Corn results discouraging
By MIKE CORN
OBERLIN -- Francis Moore had some unkind words about how the corn crop he was harvesting was doing.
Explicit, in fact. Pausing, he described it again.
"Not very well," he said of how the corn in a field south of Oberlin was producing.
Moore was busy Monday harvesting high-moisture corn, destined to be fed to cattle at Sauvage Feedyard near Oberlin. He's already cut approximately 400 acres of corn, all of it coming from dryland fields destined for the feedlot.
The dry weather this summer took its toll.
"There just wasn't anything," he said of the moisture necessary to get the corn growing. "You can't grow an ear of corn without some moisture."
On Monday, Moore was busy cutting back and forth, taking eight rows of corn at a time, before he could fill up the bin on his John Deere combine.
"Maybe 20," he said of how many bushels an acre the corn crop was yielding.
Even at $8 a bushel, that's only $160 an acre, and costs have to come out of that.

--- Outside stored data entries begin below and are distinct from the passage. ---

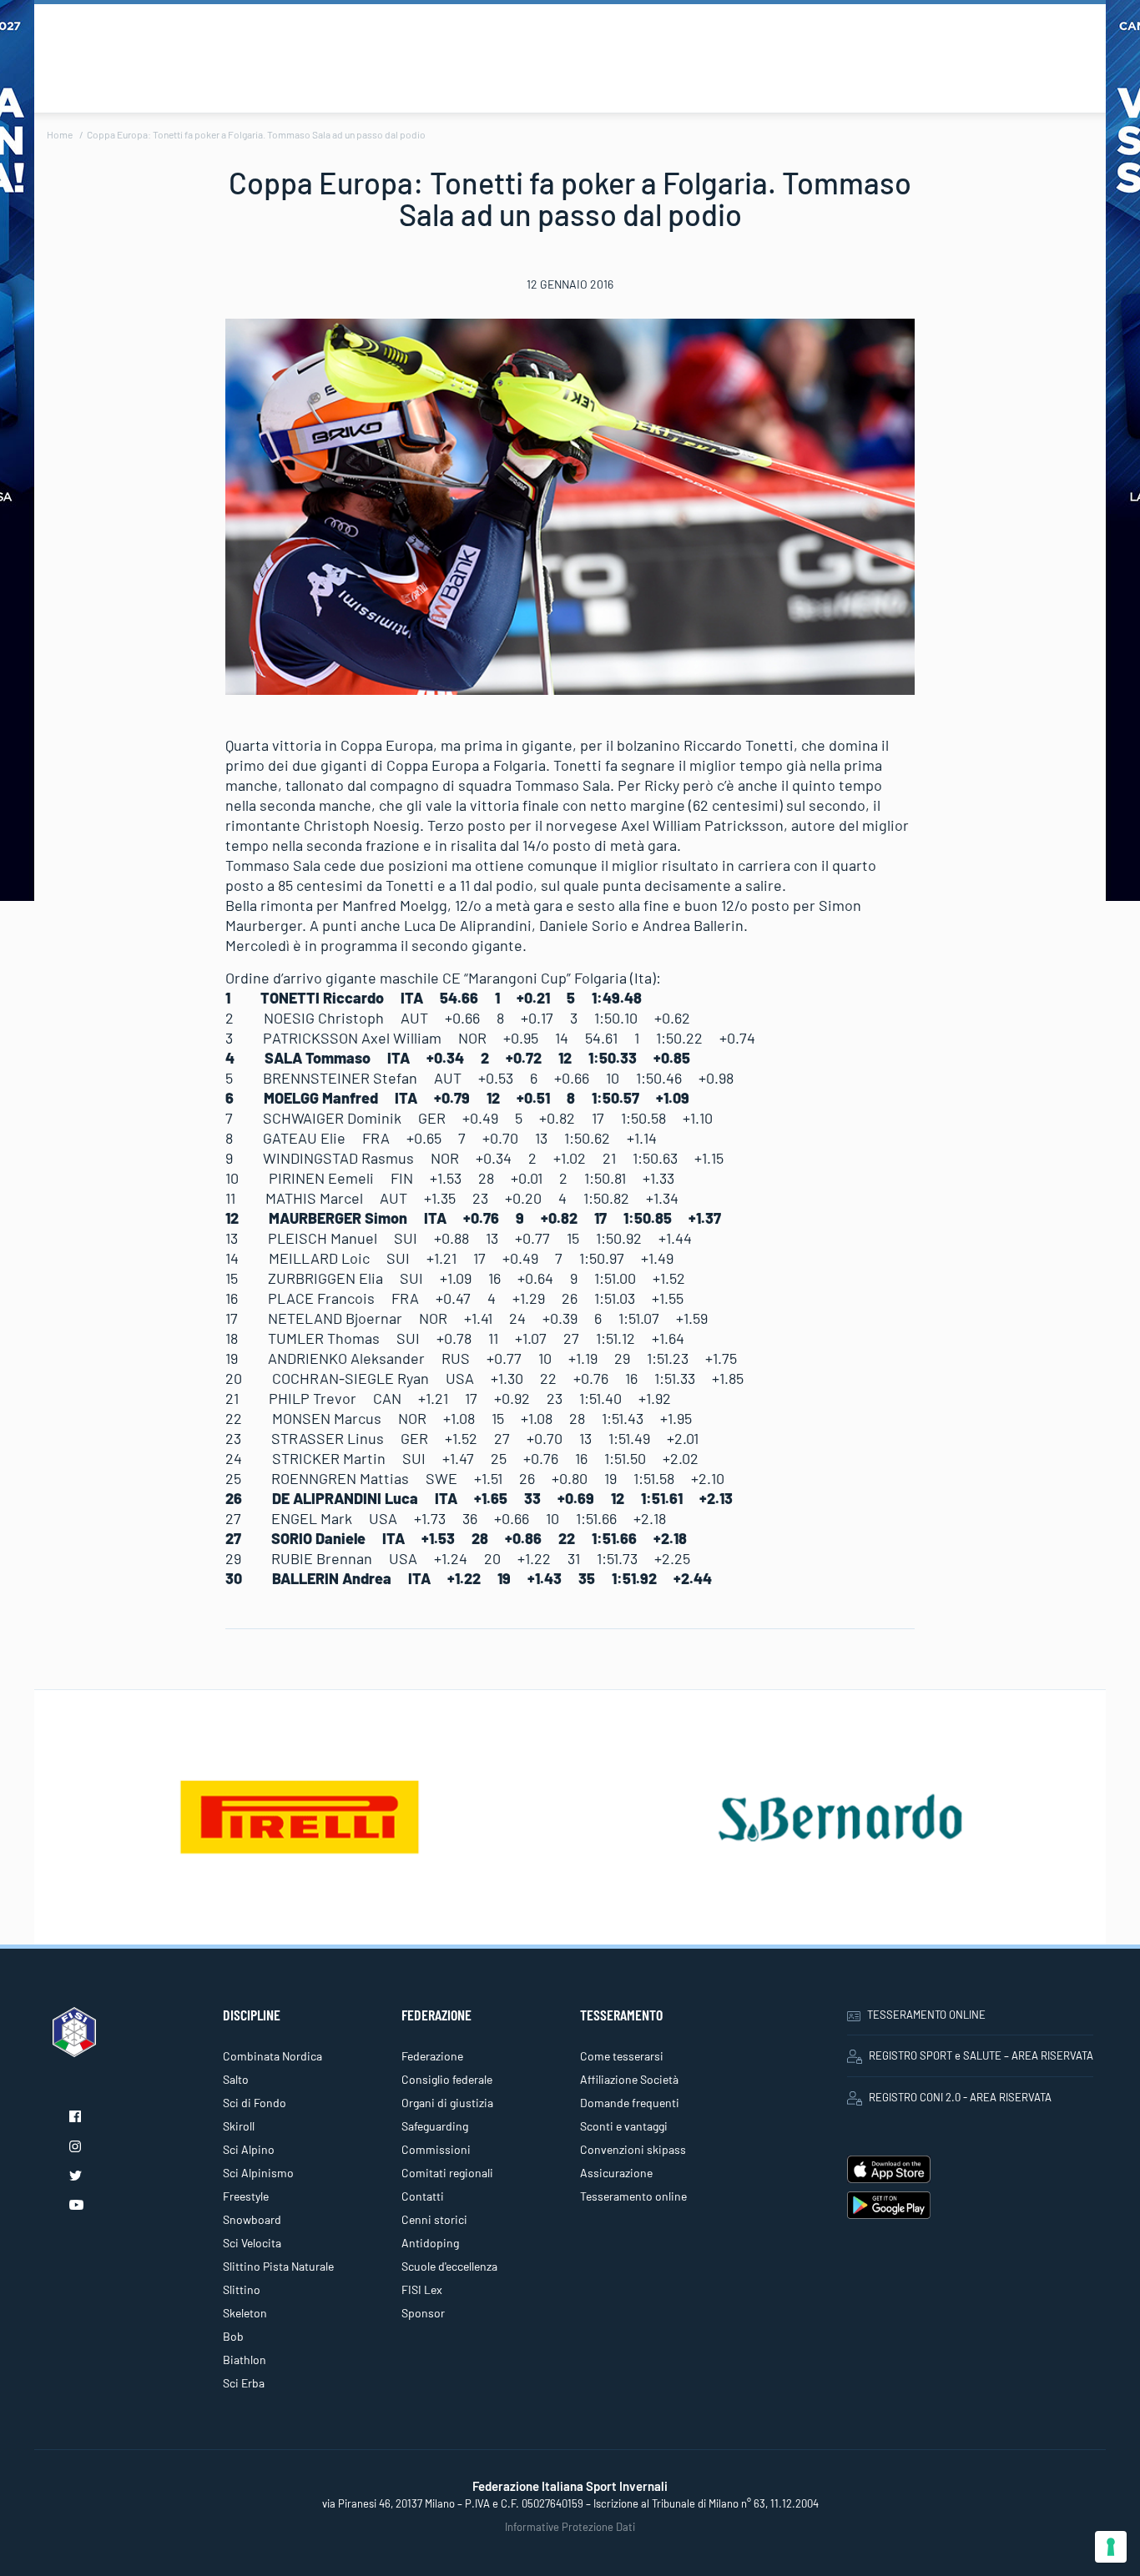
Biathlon (244, 2359)
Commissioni (436, 2149)
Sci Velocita (252, 2243)
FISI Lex (421, 2289)
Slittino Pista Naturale (278, 2266)
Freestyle (246, 2196)
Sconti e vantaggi (624, 2126)
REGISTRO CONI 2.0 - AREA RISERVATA (960, 2097)
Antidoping (430, 2243)
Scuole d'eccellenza (449, 2266)
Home (60, 134)
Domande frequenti (629, 2103)
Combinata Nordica (272, 2056)
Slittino (241, 2289)
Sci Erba (244, 2383)
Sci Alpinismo (258, 2173)
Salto (236, 2079)
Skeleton (245, 2313)
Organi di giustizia (447, 2103)
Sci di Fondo (254, 2103)
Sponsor (423, 2313)
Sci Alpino (249, 2149)
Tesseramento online (633, 2196)
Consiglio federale (446, 2079)
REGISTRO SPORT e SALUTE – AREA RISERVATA (981, 2055)
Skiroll (239, 2126)
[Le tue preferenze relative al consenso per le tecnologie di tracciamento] (1111, 2547)
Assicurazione (616, 2173)
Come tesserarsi (621, 2056)
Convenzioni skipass (633, 2149)
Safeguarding (434, 2126)
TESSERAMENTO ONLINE (926, 2014)
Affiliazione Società (629, 2079)
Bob (233, 2336)
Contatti (422, 2196)
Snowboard (252, 2219)
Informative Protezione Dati (570, 2526)
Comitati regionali (447, 2173)
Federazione (432, 2056)
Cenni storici (434, 2219)
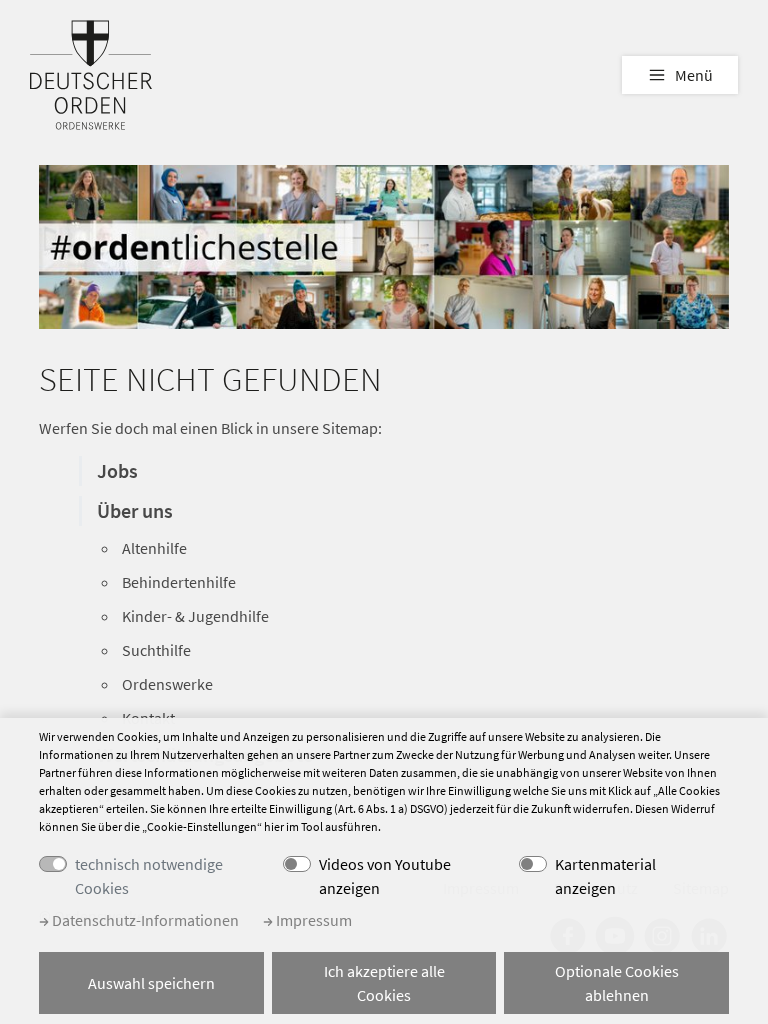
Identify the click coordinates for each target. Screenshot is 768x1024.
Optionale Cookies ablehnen (617, 983)
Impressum (312, 920)
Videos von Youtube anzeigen (385, 876)
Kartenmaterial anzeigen (605, 876)
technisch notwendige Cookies (149, 876)
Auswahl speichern (151, 983)
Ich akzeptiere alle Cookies (384, 983)
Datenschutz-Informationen (144, 920)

"It ought to be better than that," he said.
Much better, in fact.
Moore said he hasn't started cutting any of the irrigated corn.
"It looks good," he said. "We haven't sampled it any."
And they've already cut some of the corn for silage.
"The worst of it," Moore said of what was cut for silage. "We had some that the insurance adjuster adjusted at less than a bushel an acre."
While Moore said he had a good wheat crop this summer, he's concerned about conditions for the upcoming planting season.
"We still have the hope of getting a rain or two in the 15 days before any wheat goes in the ground," he said.